* Exercise description:
Rewrite the lines from the one containing "You are a GUI" through the end of the material, inclusive, as a Markdown table with columns Row and Line, skipping blank lines and leaving out the pictures.

* Excerpted data:
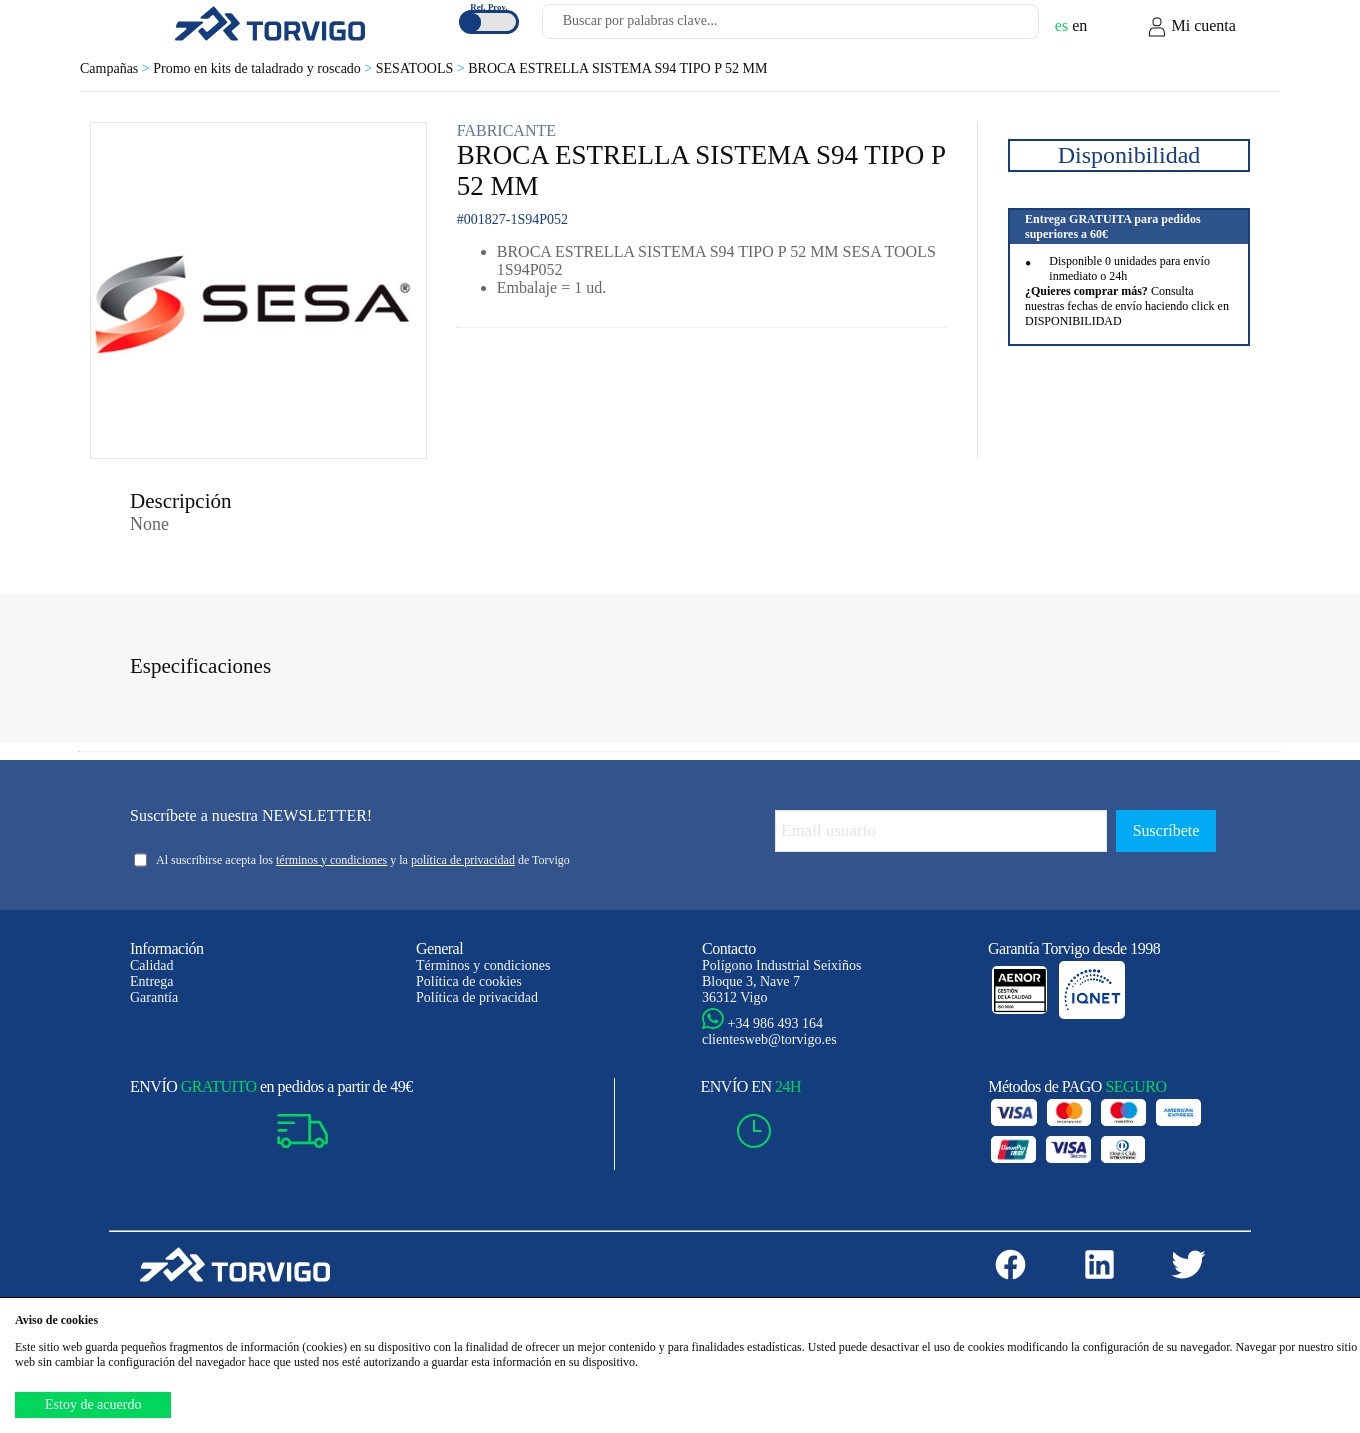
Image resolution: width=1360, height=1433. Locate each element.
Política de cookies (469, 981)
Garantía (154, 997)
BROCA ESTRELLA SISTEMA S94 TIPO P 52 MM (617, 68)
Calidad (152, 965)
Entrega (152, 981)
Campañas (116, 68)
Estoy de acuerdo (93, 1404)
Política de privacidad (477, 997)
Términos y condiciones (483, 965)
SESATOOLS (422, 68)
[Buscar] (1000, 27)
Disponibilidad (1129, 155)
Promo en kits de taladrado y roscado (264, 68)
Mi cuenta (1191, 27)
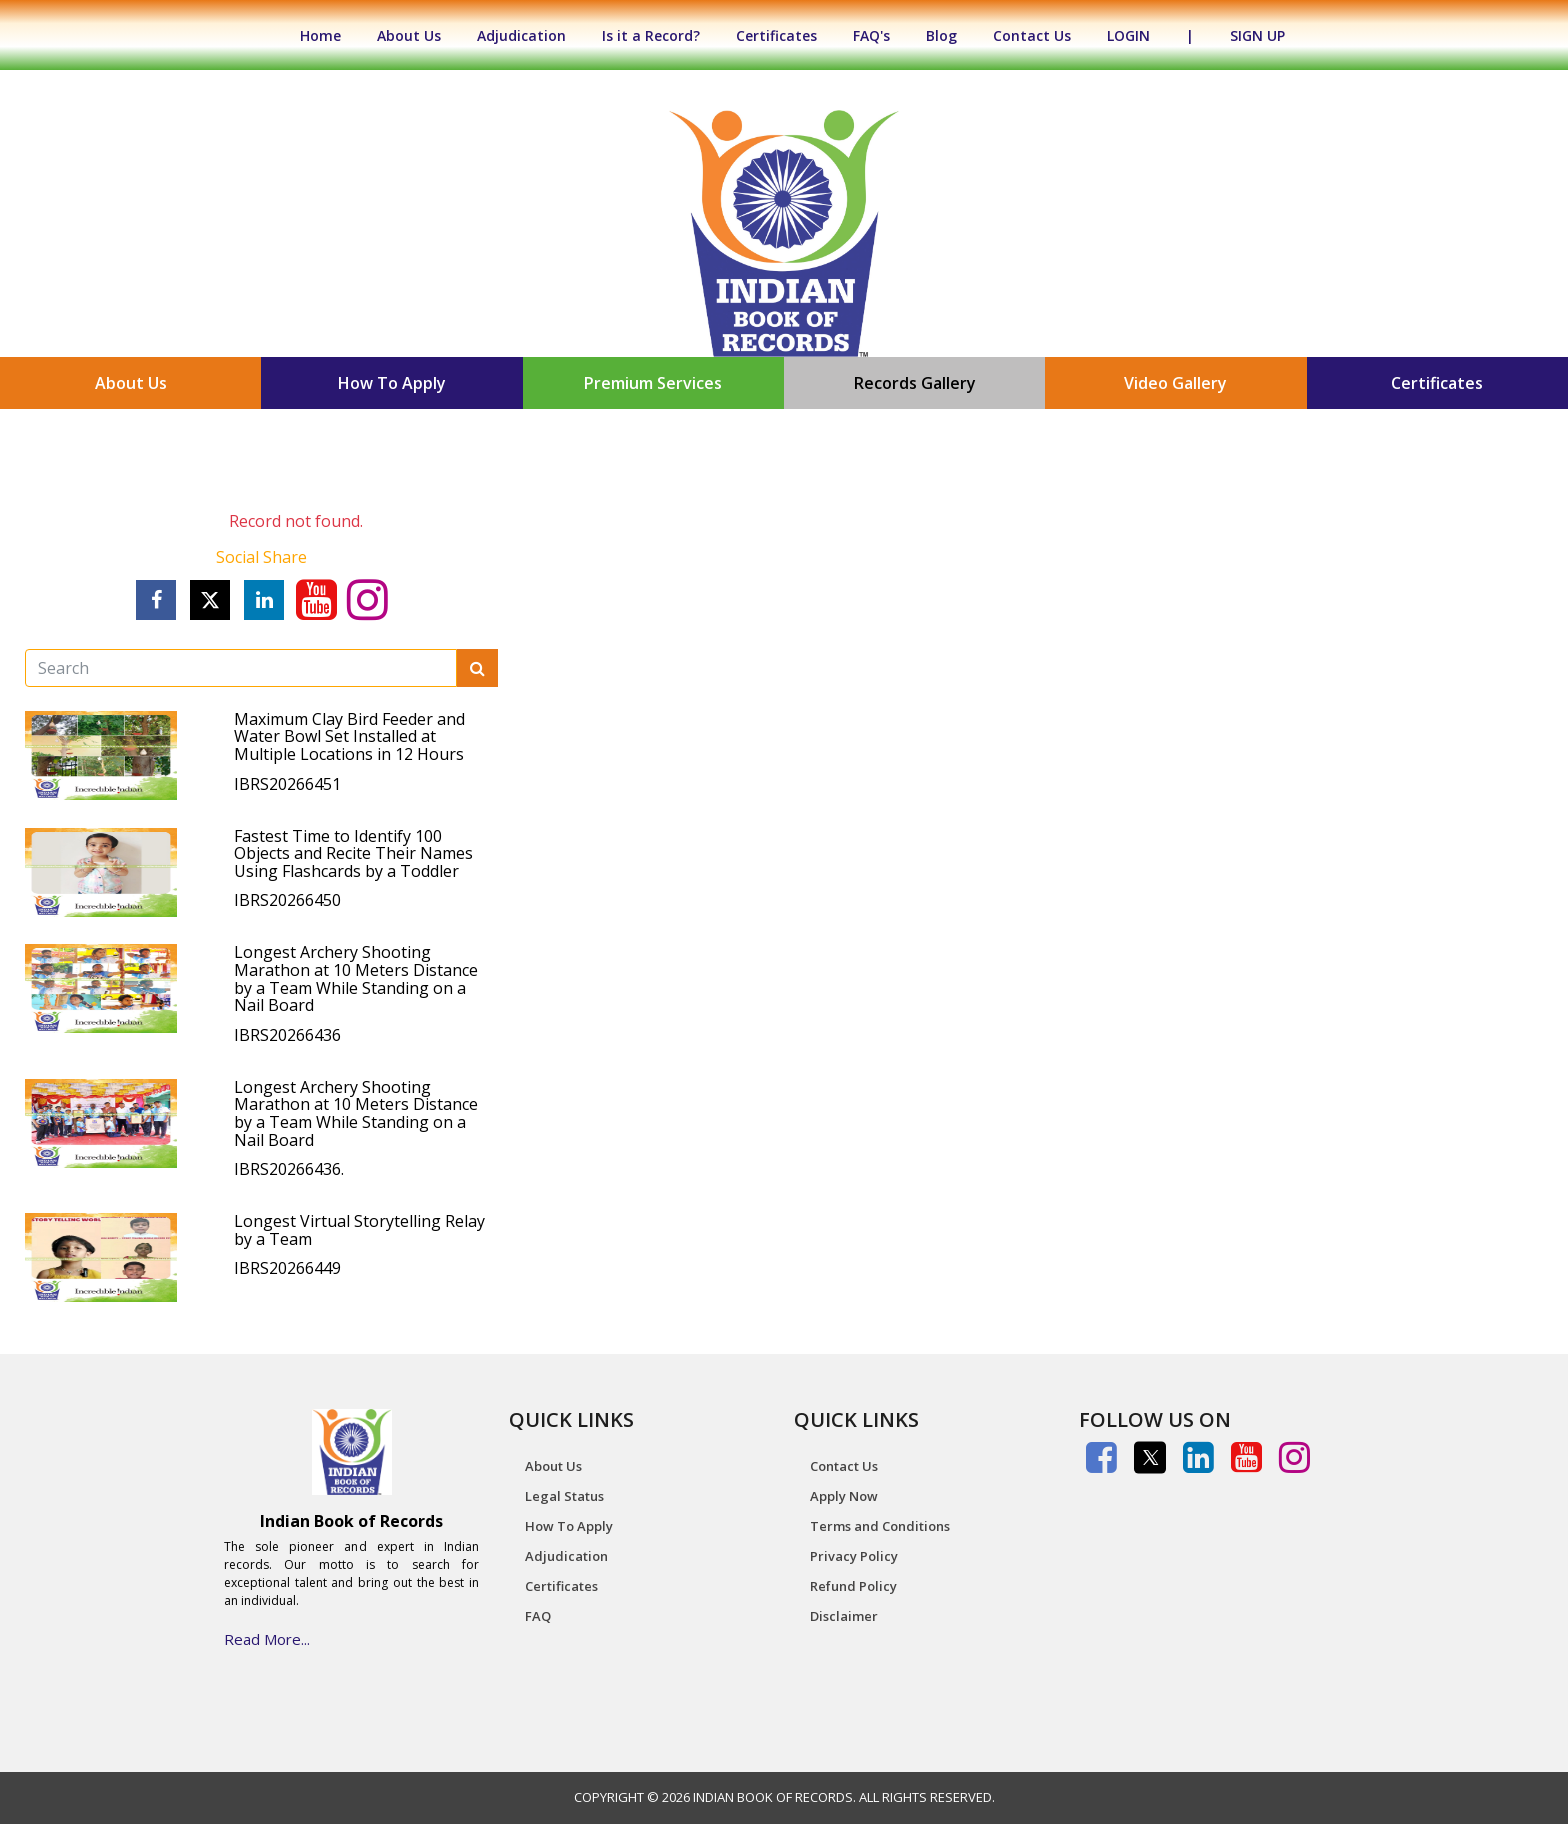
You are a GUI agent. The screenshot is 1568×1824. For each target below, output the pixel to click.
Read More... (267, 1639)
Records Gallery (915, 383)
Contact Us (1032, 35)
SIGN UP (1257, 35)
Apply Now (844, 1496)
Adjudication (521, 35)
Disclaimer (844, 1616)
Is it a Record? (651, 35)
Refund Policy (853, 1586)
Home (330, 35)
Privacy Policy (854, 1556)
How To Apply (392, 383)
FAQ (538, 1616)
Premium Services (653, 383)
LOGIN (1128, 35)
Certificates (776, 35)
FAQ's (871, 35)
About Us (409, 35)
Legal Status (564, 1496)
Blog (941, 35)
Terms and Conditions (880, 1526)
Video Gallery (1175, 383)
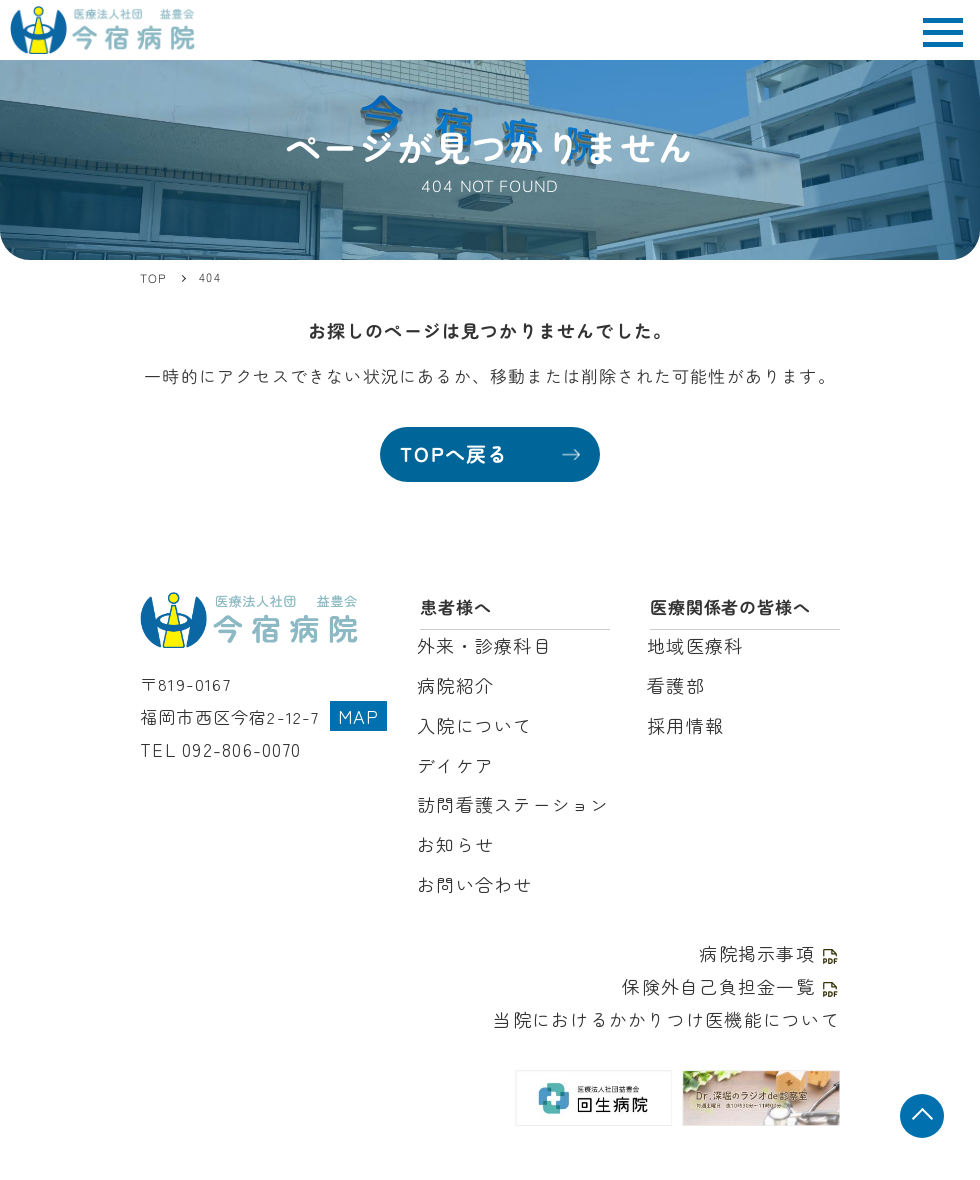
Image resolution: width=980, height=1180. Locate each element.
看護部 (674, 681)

* Response:
| Row | Line |
|---|---|
| 1 | You are a GUI agent. The screenshot is 1568×1824. For each target below, output the pixel to click. |
| 2 | Read More... (267, 1639) |
| 3 | Records Gallery (915, 383) |
| 4 | Contact Us (1032, 35) |
| 5 | SIGN UP (1257, 35) |
| 6 | Apply Now (844, 1496) |
| 7 | Adjudication (521, 35) |
| 8 | Disclaimer (844, 1616) |
| 9 | Is it a Record? (651, 35) |
| 10 | Refund Policy (853, 1586) |
| 11 | Home (330, 35) |
| 12 | Privacy Policy (854, 1556) |
| 13 | How To Apply (392, 383) |
| 14 | FAQ (538, 1616) |
| 15 | Premium Services (653, 383) |
| 16 | LOGIN (1128, 35) |
| 17 | Certificates (776, 35) |
| 18 | FAQ's (871, 35) |
| 19 | About Us (409, 35) |
| 20 | Legal Status (564, 1496) |
| 21 | Blog (941, 35) |
| 22 | Terms and Conditions (880, 1526) |
| 23 | Video Gallery (1175, 383) |
| 24 | Image resolution: width=980, height=1180. Locate each element. |
| 25 | 看護部 (674, 681) |